SSS to sell unpaid shares acquired by members under loan programs

State-run pension fund Social Security System (SSS) has given its members with outstanding loans under two programs the option to sell their shares of stocks to partly or fully settle their liabilities.

“Despite loan condonation programs that we have offered in the past, there are still quite a number of SSS members who have let their unpaid Stock Investment Loan Program (SILP) and Privatization Fund Loan Program (PFLP) loans balloon to staggering amounts due to penalties and interest,” May Catherine Ciriaco, SSS senior vice president and officer-in-charge for lending and asset management, said in a statement.

The latest SSS data showed that as of the end of 2014, delinquent PFLP loans plus their interests and penalties hit P304.19 million from 5,755 accounts.

In the meantime, delinquent SILP loans plus penalties and interest charges reached P304.44 million from 3,037 accounts.

Last September, the Social Security Commission gave its go ahead allowing the option to sell shares of stocks in order to slash these delinquent PFLP and SILP loans now worth a total of P608.63 million, the SSS noted.

Under this option, member-borrowers should execute a special power of attorney that will authorize the SSS to sell his stocks at the prevailing market price, the net proceeds of which will be applied to his outstanding loan.
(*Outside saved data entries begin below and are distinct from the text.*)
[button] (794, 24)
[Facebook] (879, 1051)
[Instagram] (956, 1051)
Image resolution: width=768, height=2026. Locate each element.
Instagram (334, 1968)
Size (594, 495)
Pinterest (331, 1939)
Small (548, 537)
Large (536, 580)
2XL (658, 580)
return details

“Any excess amount after application to the outstanding SILP/PFLP loan balance will be applied to his delinquent salary or housing loan, if any. If none, or if there is still excess amount, then this will be refunded to the member-borrower,” Ciriaco added.

But the SSS said that if the net proceeds would be insufficient to pay the outstanding loan balance, the member would have to shell out the remaining amount in cash, from salary loan renewal, or from final benefits such as total disability, retirement and death.

The balance will also be continuously slapped with interest as well as penalties until paid in full, the SSS added.

To recall, the SSS offered SILP in the late 1980s to allow its members to invest in the stock market, while PFLP was rolled out in 1994 for members to participate in the initial public offering of then government-owned Petron Corp. and buy shares of Manila Electric Co. or Meralco that were being disposed of by the SSS during that time.

“The option to sell program is the next best way for members to finally pay their outstanding loans under the SILP and PFLP to ensure that they fully enjoy their SSS benefits without deductions,” according to Ciriaco.